Record list.
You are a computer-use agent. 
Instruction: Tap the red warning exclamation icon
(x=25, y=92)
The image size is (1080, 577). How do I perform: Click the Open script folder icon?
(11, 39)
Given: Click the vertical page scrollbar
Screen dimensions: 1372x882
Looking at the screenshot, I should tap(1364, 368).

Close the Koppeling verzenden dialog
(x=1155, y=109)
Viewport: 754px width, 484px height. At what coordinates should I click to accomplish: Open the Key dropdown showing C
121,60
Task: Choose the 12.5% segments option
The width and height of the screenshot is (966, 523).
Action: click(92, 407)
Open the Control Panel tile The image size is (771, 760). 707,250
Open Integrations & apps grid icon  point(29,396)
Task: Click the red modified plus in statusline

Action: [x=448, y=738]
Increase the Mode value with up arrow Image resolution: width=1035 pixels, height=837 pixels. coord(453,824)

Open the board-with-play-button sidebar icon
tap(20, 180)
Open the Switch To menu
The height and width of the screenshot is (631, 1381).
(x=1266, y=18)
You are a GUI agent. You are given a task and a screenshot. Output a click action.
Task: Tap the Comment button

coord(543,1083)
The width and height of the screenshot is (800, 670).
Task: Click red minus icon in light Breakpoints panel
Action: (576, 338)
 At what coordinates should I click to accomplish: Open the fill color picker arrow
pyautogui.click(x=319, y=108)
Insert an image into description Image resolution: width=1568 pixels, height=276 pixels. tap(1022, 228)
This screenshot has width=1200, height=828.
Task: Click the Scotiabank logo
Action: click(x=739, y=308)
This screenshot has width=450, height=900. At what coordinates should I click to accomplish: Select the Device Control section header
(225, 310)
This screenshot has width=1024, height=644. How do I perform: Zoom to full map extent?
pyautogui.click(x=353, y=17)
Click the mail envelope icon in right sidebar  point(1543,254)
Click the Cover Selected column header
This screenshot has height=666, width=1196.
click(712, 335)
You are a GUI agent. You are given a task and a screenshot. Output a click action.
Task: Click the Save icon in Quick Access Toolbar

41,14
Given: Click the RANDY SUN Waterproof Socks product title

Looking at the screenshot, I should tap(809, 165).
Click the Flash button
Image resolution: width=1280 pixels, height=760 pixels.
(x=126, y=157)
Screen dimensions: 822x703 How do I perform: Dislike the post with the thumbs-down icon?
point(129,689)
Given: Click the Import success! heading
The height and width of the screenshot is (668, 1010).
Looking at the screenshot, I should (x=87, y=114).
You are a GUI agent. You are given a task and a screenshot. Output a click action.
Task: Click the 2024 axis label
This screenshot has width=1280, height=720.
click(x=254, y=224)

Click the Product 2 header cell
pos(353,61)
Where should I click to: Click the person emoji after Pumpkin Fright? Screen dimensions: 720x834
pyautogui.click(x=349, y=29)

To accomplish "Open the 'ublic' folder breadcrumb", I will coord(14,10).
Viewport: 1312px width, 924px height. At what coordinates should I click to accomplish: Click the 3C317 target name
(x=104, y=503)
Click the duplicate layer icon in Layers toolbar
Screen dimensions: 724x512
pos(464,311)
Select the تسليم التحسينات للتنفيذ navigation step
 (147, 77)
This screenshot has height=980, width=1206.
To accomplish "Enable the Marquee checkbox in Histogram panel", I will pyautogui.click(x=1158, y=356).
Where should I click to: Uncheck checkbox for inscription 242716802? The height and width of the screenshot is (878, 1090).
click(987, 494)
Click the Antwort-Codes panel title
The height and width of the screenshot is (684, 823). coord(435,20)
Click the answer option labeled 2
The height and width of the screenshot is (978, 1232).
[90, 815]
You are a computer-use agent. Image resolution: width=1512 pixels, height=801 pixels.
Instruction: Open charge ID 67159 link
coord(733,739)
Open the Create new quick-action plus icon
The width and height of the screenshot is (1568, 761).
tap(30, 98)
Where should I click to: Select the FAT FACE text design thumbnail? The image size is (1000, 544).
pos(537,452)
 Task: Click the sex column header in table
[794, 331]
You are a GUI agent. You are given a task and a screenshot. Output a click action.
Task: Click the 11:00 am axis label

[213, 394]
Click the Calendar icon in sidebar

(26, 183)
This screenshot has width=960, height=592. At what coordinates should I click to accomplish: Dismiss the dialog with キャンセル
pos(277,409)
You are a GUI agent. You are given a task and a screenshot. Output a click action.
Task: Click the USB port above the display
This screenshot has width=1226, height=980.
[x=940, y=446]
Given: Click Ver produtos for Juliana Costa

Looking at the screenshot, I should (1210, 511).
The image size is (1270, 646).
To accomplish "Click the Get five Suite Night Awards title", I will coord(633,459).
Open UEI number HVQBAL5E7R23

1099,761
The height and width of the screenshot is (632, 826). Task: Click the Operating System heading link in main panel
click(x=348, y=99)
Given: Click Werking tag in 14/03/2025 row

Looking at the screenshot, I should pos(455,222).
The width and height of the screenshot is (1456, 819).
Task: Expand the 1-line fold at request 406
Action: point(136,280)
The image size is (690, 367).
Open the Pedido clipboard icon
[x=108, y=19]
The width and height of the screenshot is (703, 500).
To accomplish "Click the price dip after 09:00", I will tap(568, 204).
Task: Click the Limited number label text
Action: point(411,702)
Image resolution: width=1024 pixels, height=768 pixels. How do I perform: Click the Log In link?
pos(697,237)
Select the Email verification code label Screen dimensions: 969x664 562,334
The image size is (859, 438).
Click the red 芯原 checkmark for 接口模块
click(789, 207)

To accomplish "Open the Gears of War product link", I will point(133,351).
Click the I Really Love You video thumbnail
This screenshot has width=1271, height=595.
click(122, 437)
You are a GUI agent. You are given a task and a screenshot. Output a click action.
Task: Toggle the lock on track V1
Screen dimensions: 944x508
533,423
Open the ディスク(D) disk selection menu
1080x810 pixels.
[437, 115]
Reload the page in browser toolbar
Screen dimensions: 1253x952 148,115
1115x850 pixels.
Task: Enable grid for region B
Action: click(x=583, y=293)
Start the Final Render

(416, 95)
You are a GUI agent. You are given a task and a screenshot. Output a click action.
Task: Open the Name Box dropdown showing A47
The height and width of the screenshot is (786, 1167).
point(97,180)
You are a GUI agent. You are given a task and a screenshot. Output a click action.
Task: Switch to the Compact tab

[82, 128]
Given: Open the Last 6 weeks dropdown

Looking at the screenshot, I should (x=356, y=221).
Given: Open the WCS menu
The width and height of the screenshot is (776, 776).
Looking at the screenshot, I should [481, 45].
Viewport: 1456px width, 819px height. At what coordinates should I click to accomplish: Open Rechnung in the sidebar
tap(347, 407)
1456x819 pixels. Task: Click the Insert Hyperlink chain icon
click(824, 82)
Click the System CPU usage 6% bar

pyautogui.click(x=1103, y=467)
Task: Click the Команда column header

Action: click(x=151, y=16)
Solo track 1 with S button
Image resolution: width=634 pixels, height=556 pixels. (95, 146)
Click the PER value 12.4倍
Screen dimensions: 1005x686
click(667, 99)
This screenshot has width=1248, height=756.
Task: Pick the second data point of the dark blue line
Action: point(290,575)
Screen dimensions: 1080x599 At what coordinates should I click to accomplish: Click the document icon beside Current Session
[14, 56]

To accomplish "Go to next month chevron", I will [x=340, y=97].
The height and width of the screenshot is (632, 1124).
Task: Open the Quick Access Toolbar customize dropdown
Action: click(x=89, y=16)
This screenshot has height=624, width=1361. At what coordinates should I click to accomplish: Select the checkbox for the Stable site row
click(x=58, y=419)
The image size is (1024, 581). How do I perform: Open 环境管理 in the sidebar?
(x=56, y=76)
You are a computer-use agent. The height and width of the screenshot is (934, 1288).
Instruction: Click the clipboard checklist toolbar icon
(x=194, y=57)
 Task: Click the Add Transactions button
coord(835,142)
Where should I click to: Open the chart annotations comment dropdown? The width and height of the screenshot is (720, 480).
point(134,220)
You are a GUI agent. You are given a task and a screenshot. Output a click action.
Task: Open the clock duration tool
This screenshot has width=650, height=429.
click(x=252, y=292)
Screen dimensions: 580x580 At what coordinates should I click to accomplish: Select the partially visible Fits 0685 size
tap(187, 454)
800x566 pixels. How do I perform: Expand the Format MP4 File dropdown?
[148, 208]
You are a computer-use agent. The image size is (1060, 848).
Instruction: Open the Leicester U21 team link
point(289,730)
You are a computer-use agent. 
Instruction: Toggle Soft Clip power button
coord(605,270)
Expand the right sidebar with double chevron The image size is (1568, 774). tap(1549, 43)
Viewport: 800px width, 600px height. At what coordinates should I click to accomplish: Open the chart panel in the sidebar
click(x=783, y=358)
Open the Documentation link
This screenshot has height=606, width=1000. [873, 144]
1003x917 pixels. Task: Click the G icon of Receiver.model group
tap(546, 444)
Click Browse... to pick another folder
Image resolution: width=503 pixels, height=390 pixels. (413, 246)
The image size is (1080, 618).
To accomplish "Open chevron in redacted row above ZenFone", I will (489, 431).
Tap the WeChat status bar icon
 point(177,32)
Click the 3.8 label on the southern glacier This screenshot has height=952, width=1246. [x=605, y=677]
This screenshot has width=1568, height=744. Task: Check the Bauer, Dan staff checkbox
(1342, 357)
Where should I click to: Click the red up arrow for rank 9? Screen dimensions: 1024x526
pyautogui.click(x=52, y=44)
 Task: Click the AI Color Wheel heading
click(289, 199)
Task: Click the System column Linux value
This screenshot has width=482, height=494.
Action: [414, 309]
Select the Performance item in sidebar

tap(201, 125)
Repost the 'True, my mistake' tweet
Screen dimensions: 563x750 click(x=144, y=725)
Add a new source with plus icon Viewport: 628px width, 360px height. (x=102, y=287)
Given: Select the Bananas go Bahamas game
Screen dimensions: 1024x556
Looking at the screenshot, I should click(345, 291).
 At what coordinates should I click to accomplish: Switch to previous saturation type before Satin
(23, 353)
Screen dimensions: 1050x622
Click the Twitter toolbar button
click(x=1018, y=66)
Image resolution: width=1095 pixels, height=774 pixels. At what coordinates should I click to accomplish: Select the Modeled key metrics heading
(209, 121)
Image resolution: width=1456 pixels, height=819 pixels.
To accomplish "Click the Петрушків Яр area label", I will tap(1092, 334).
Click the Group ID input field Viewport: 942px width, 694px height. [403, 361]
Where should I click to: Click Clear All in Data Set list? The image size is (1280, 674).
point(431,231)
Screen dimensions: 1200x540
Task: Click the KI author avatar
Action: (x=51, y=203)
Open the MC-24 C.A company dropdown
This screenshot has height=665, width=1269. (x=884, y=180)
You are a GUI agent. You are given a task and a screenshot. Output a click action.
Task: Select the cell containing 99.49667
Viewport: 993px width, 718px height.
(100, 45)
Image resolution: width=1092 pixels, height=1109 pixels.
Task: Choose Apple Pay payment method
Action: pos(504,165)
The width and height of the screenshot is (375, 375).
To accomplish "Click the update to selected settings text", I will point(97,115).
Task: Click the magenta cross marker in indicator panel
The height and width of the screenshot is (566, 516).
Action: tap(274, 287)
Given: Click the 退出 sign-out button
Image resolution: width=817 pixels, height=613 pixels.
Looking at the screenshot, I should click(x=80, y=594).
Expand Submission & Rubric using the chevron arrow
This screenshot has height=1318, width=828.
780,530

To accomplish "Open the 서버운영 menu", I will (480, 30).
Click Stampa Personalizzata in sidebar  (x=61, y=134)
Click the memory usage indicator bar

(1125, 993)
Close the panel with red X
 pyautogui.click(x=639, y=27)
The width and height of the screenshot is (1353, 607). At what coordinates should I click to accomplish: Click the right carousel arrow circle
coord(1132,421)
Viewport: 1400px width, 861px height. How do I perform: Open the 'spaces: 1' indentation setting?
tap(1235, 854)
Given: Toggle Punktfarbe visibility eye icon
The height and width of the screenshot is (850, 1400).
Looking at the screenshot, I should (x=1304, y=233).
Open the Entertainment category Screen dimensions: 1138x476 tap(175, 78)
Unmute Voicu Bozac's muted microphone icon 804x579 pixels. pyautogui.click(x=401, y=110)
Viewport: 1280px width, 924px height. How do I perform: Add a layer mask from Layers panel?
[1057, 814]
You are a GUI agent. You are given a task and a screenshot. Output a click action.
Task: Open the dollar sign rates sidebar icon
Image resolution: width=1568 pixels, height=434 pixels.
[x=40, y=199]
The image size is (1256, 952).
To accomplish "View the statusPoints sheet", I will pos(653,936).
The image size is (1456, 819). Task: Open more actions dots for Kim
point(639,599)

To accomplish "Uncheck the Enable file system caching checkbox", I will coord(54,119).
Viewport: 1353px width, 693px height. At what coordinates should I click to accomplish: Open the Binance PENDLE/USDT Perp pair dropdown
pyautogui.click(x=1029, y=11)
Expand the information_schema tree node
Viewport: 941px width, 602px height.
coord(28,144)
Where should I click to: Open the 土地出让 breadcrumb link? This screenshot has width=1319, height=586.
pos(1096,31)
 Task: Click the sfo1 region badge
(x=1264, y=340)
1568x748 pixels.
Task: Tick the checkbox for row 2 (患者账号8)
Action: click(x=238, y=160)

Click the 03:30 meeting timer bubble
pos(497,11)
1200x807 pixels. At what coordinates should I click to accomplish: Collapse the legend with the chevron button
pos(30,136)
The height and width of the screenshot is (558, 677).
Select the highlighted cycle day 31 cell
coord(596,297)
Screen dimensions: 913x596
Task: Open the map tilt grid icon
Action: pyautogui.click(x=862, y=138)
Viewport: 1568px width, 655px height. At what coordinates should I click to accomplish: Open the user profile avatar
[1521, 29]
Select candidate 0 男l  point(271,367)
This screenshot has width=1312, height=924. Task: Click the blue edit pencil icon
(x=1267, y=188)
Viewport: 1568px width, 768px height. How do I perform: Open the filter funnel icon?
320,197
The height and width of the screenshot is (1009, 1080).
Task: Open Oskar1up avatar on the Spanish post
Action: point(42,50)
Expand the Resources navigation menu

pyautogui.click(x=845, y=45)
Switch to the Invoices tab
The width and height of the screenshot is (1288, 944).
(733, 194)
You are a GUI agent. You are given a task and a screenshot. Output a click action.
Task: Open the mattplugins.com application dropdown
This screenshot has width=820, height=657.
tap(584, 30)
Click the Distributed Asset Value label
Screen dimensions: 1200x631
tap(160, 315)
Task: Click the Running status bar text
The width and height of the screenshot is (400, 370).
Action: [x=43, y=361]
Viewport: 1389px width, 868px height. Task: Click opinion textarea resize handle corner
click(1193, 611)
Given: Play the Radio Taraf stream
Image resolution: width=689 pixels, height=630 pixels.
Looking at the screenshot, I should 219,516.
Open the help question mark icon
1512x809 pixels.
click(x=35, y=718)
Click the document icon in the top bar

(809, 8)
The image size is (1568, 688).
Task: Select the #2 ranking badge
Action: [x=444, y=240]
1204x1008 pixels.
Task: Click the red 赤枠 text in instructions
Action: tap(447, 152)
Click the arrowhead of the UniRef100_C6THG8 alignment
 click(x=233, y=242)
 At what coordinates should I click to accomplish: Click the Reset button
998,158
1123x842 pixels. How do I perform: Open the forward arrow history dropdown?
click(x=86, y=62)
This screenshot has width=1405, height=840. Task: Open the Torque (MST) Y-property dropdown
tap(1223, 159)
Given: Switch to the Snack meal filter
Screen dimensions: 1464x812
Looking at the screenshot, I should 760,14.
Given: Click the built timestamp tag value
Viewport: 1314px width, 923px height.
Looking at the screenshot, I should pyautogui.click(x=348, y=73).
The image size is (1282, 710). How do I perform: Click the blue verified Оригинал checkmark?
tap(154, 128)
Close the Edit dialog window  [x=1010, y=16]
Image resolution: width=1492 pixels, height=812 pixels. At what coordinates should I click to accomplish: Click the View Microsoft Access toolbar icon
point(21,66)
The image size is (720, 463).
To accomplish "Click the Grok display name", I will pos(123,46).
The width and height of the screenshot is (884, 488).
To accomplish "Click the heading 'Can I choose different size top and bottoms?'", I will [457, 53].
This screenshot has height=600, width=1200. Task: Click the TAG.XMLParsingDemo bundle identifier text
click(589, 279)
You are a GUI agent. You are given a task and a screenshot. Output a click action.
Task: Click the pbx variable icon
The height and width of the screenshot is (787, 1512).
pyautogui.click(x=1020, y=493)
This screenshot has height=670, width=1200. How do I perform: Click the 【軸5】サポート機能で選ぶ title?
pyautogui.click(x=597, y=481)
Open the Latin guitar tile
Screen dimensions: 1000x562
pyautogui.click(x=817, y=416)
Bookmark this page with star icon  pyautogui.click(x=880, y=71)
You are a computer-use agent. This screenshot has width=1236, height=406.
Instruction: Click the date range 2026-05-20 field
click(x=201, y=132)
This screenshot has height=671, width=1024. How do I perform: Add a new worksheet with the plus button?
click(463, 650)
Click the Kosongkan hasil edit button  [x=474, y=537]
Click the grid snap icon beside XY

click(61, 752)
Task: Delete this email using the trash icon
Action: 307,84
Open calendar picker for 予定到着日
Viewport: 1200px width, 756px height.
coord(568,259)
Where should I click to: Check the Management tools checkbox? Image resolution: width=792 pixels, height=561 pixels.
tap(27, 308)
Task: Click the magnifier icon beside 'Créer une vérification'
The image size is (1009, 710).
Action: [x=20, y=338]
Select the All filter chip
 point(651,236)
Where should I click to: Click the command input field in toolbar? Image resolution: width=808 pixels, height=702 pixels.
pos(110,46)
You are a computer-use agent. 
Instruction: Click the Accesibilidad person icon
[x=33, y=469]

Work required.
Repeat the rows above exactly, starting at the line that contains "Task: Click the System column Linux value" and ending at the line that contains "click(x=1018, y=66)".

Result for this task.
Task: Click the System column Linux value
This screenshot has width=482, height=494.
Action: [414, 309]
Select the Performance item in sidebar

tap(201, 125)
Repost the 'True, my mistake' tweet
Screen dimensions: 563x750 click(x=144, y=725)
Add a new source with plus icon Viewport: 628px width, 360px height. (x=102, y=287)
Given: Select the Bananas go Bahamas game
Screen dimensions: 1024x556
Looking at the screenshot, I should click(345, 291).
 At what coordinates should I click to accomplish: Switch to previous saturation type before Satin
(23, 353)
Screen dimensions: 1050x622
Click the Twitter toolbar button
click(x=1018, y=66)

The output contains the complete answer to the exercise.